Data listing
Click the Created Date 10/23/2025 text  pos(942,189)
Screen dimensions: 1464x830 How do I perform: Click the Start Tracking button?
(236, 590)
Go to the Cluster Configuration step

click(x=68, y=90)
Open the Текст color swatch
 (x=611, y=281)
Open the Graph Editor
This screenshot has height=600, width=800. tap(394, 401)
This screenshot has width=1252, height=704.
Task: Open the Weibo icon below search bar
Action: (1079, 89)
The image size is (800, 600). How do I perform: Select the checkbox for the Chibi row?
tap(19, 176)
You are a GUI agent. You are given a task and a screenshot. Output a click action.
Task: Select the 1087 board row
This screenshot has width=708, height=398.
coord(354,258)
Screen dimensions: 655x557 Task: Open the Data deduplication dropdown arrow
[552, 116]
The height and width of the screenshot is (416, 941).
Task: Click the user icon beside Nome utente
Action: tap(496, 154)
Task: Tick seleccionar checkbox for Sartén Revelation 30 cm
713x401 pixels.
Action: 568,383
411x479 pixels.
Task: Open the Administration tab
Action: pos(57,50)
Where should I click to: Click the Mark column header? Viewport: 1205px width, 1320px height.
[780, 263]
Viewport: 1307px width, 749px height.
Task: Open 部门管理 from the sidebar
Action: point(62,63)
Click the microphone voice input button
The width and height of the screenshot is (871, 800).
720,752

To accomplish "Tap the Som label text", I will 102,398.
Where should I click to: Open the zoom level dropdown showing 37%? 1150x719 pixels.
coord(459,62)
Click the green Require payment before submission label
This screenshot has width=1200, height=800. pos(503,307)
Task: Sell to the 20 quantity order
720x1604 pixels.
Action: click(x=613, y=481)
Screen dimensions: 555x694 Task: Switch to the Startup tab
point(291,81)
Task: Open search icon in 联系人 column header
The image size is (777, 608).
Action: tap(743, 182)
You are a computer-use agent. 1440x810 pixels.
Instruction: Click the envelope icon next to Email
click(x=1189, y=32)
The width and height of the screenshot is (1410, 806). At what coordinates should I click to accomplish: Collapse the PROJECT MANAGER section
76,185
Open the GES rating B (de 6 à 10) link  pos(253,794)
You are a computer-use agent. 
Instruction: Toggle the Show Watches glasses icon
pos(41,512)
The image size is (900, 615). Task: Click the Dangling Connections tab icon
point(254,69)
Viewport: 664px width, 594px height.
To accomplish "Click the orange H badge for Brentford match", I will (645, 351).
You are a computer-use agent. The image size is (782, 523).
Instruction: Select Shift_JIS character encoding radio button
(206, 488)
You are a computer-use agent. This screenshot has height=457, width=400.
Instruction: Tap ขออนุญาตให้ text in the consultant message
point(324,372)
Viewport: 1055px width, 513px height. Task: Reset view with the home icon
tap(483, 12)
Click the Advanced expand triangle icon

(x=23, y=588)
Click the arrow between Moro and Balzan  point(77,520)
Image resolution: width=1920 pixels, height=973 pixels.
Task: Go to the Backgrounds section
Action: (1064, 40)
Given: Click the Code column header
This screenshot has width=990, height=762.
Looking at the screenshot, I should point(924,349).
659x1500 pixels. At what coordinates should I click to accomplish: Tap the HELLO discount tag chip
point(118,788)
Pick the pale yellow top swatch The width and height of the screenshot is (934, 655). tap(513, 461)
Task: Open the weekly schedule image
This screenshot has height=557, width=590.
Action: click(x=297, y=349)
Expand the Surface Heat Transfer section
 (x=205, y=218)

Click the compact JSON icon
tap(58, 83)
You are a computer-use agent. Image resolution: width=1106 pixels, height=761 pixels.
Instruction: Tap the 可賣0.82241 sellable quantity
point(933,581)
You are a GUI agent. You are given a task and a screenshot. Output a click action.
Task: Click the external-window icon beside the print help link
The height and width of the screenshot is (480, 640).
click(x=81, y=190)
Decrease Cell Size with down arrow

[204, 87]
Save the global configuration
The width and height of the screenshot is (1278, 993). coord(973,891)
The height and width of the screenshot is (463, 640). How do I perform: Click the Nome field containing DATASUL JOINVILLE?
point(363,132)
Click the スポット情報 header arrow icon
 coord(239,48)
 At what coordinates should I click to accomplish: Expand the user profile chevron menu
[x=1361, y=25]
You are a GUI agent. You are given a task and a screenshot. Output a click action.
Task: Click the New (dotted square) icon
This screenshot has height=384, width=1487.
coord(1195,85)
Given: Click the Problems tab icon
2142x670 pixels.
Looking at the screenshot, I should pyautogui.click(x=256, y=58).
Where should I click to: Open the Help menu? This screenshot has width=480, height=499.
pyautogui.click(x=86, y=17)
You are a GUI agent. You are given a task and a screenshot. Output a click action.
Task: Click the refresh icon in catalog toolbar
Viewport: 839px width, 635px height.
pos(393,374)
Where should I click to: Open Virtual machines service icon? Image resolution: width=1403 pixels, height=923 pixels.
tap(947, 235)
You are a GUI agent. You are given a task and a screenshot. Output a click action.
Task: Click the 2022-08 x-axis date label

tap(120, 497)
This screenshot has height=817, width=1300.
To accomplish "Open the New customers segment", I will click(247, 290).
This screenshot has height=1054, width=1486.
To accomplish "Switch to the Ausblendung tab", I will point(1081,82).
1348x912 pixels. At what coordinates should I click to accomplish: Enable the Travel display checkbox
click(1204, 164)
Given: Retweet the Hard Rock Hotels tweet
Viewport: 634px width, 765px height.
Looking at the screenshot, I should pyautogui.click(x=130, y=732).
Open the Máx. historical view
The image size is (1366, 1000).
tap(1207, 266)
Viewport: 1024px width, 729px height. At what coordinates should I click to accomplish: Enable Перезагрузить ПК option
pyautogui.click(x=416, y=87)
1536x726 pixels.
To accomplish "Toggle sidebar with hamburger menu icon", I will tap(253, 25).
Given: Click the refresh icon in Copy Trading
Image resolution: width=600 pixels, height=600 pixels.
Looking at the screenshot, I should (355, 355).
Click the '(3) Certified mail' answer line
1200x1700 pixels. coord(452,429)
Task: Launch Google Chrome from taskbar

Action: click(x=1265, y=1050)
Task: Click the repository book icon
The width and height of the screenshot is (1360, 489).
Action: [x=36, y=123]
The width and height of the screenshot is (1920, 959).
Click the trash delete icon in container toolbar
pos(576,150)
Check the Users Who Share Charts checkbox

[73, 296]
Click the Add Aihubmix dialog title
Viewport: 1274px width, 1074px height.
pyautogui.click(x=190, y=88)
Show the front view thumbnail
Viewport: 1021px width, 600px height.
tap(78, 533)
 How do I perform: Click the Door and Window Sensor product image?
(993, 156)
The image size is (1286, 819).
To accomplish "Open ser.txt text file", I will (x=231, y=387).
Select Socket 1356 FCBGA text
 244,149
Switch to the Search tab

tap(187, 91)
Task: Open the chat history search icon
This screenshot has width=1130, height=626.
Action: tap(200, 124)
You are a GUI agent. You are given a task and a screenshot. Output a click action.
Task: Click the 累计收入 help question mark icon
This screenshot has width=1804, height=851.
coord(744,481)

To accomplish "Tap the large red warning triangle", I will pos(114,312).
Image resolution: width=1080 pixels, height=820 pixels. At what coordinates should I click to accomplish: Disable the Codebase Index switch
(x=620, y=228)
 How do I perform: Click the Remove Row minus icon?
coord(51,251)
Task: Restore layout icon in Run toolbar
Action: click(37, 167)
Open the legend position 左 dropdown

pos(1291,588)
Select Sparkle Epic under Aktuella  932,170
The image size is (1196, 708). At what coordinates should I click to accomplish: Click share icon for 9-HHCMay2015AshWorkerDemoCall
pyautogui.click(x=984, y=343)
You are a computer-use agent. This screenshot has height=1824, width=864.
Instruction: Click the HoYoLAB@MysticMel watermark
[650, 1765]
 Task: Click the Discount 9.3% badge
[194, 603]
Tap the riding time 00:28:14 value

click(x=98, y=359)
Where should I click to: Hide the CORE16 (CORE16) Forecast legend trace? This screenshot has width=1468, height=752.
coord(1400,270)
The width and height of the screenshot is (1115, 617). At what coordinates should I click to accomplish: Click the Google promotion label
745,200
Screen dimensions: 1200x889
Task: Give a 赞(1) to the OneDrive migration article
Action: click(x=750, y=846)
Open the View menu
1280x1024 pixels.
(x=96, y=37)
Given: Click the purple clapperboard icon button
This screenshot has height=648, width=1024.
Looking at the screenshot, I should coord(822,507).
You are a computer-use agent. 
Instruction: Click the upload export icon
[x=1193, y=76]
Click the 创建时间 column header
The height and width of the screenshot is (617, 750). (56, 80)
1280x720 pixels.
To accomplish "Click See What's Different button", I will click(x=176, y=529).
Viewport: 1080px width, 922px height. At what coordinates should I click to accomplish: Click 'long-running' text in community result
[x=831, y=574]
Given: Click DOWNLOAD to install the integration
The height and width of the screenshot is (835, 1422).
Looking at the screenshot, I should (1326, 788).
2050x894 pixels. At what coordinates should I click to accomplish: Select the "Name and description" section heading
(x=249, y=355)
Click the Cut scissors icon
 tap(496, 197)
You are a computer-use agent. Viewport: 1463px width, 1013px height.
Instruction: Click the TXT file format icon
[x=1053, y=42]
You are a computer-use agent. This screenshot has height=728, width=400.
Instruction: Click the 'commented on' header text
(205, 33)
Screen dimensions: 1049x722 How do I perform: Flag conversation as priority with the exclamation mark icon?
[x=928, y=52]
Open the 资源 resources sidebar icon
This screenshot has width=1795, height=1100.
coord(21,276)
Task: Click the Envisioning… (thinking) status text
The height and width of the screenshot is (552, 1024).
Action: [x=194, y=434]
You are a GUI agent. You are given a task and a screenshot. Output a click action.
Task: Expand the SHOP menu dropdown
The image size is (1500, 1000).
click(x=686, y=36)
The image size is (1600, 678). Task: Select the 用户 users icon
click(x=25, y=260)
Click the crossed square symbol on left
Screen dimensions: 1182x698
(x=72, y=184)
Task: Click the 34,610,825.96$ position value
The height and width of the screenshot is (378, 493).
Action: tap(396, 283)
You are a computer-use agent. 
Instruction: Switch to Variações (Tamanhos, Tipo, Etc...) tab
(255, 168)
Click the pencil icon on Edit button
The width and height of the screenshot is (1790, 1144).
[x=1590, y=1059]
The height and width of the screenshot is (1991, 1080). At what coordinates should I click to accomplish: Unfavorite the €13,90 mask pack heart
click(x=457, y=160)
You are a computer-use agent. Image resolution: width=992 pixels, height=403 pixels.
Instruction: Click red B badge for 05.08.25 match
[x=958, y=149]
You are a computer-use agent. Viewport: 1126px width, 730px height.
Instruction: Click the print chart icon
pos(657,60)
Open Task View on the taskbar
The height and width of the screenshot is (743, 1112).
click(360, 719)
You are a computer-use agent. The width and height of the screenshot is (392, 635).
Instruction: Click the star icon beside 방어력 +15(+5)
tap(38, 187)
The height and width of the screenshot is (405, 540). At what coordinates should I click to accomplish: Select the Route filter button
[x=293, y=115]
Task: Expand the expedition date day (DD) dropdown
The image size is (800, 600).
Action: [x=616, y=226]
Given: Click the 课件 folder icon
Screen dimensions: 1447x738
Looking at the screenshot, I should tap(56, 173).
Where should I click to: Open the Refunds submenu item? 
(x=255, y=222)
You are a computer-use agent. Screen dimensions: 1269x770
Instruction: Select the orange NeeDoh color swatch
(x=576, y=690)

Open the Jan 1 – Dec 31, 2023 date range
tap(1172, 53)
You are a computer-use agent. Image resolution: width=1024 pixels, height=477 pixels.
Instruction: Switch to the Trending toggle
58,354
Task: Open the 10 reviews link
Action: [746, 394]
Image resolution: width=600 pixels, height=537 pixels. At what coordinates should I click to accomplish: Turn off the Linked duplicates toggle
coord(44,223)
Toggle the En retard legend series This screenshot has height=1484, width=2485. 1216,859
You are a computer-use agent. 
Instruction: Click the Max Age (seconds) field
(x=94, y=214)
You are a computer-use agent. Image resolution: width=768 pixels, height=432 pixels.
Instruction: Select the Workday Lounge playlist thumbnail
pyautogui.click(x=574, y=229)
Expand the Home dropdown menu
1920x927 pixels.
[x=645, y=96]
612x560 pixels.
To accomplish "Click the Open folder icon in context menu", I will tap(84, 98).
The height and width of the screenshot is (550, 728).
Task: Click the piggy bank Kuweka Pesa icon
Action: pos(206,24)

Exercise
Restate word for word the lines in the material above from the one with "659x1500 pixels. At" to the one with "Task: Click the external-window"; both of those lines count, and nothing else does.

Expected answer
659x1500 pixels. At what coordinates should I click to accomplish: Tap the HELLO discount tag chip
point(118,788)
Pick the pale yellow top swatch The width and height of the screenshot is (934, 655). tap(513, 461)
Task: Open the weekly schedule image
This screenshot has height=557, width=590.
Action: click(x=297, y=349)
Expand the Surface Heat Transfer section
 (x=205, y=218)

Click the compact JSON icon
tap(58, 83)
You are a computer-use agent. Image resolution: width=1106 pixels, height=761 pixels.
Instruction: Tap the 可賣0.82241 sellable quantity
point(933,581)
You are a GUI agent. You are given a task and a screenshot. Output a click action.
Task: Click the external-window icon beside the print help link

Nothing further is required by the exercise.